Go through the data below and copy each line that includes "agent".

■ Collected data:
■ ■ ■ ■ ■

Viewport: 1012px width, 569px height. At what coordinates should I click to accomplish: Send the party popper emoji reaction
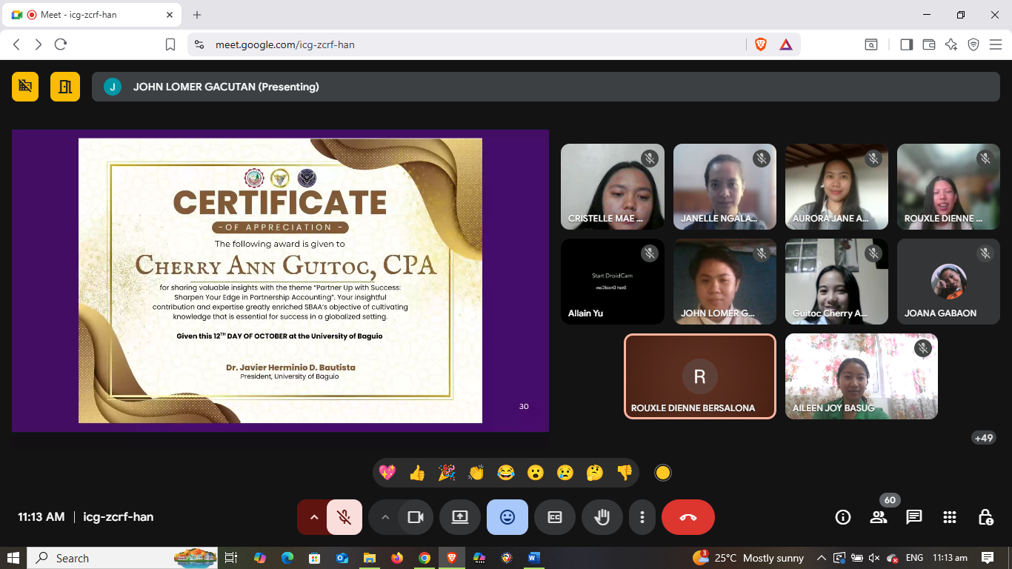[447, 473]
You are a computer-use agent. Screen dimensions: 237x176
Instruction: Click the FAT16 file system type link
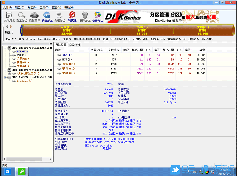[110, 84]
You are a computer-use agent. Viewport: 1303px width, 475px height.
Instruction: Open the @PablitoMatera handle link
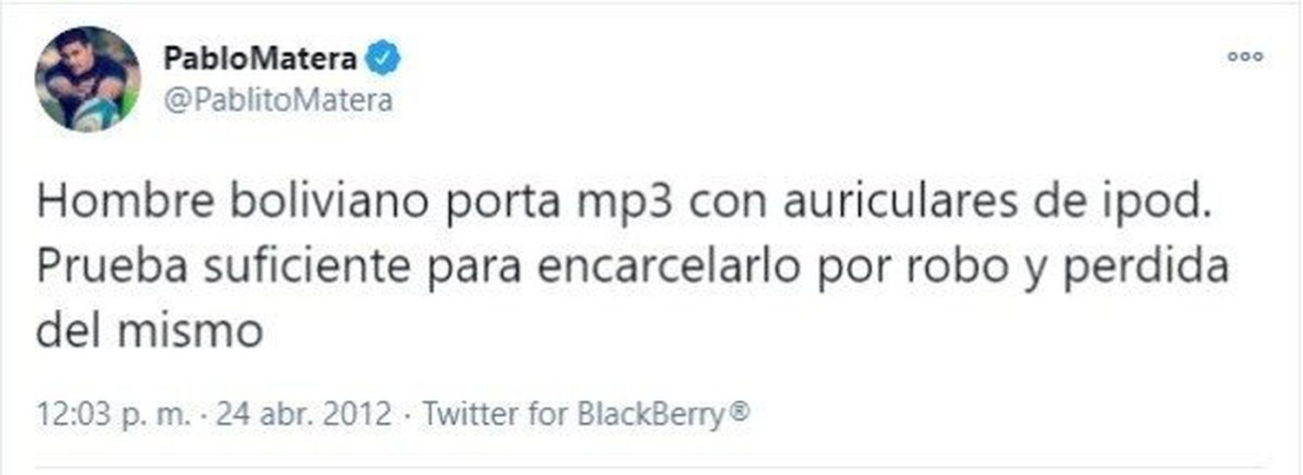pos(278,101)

■ ■ ■ ■ ■

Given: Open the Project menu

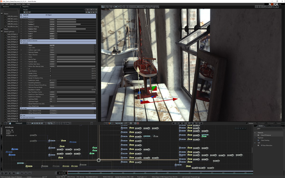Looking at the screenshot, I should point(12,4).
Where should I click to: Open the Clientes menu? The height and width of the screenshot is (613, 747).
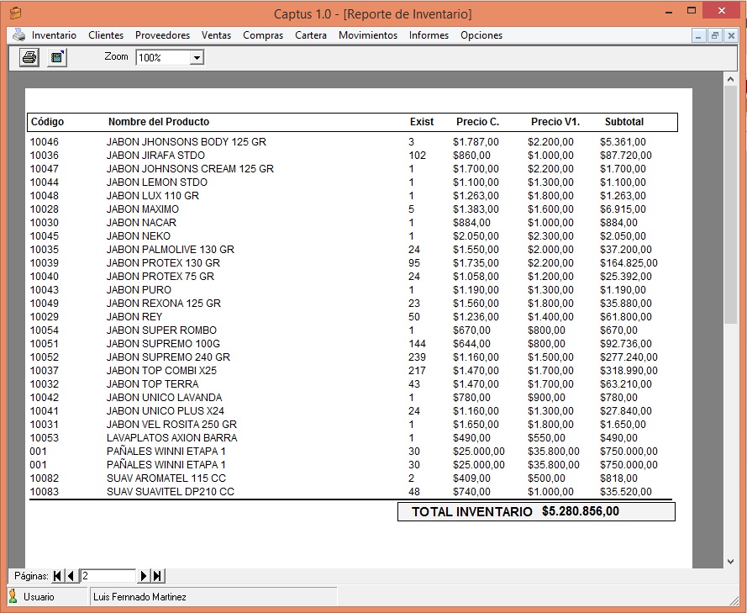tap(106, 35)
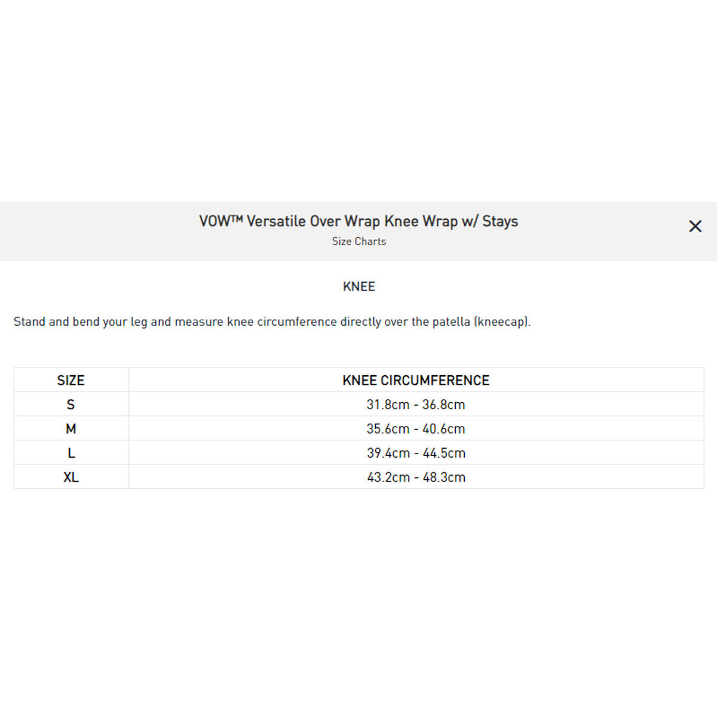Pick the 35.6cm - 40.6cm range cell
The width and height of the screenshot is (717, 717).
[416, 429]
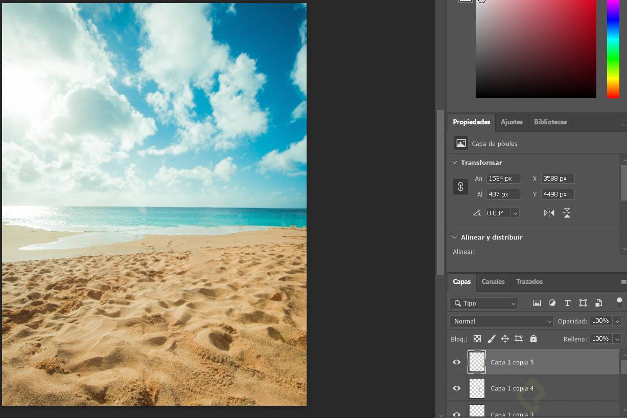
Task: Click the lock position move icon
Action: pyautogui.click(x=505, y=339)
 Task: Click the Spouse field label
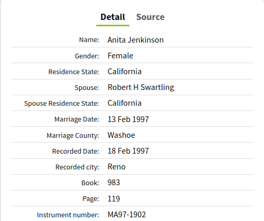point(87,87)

■ ■ ■ ■ ■

■ Written solution:
You are a computer-use agent. Screen dimensions: 237x176
You are a computer-use agent. Viewport: 1303px width, 475px height.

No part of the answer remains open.